Malgré un “regain d'orientation“ vers la 2nde professionnelle, avec 280 élèves supplémentaires inscrits, pour Christophe Kerrero “on ne changera pas l'image de la voie pro en une année ni deux“ et la transformation passe par la mise en valeur des créations (chef-d'oeuvre), de la qualité de l'enseignement, des débouchés. D'où l'idée de “rayonner“ à la fois sur le collège et le lycée professionnel car “ce qui pêche, c'est le manque d'intéractions“ entre les deux, mais aussi d'aider les LP “parfois en déficit de stage“ à rencontrer de nouveaux acteurs, ou encore via les conseils locaux école-entreprise (avec une gouvernance et un pilotage par les chefs d'établissement et d'entreprise) pour mieux faire connaître certaines filières.
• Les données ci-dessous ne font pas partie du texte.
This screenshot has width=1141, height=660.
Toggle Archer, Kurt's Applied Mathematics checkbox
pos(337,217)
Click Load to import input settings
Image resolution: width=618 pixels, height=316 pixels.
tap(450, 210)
Dernière priorité mise en avant par Christophe Kerrero, “lutter contre déterminismes sociaux“ via l'école primaire et les savoirs fondamentaux. Il indique que dans la capitale, la baisse démographique se poursuit dans le 1er degré avec 3 500 élèves en moins à la rentrée, après celle de 6 000 constatée l'an dernier, mais que celle-ci ne sera affectée par aucun retrait d'emploi. 207 contractuels ont été recrutés, dont un tiers étaient déjà présents l'an passé et ont obtenu un avis positif pour qu'ils prolongent ; Plus de 100 contractuels sont déjà affectés. Le taux d'encadrement dans les classes est en moyenne de 20 élèves par classe, tous niveaux confondus, contre 24 en 2015.
Le recteur estime que “les progrès de la recherche nous ouvrent de nouveaux horizons“ et qu'il faut ainsi “partir de la science“ pour inventer de nouvelles pédagogies. Est notamment cité un groupe académique qui s'informera des recherches scientifiques avec pour objectif de développer les sciences socio-comportementales.
Trois projets “innovants“ sont encouragés et font l'objet de développement, celui des écoles bilingues à Paris commencé en 2018 et qui passeront de 20 à 32, le lancement de 5 écoles “CAP maternelle“ (pratiques pédagogiques et gestes professionnels nouveaux) ainsi que des écoles “innovation“.
A noter que ce sont 3 400 AESH qui officieront dans l'académie de Paris à la rentrée 2022, soit 10 % des personnels de l'EN et 50 de plus sur un an. Si les besoins sont en train d'être recencés par les MPDH, le directeur de l'académie de Paris Antoine Destrès a fait la promotion du recrutement de ces personnels, car se pose la question du vivier de candidats.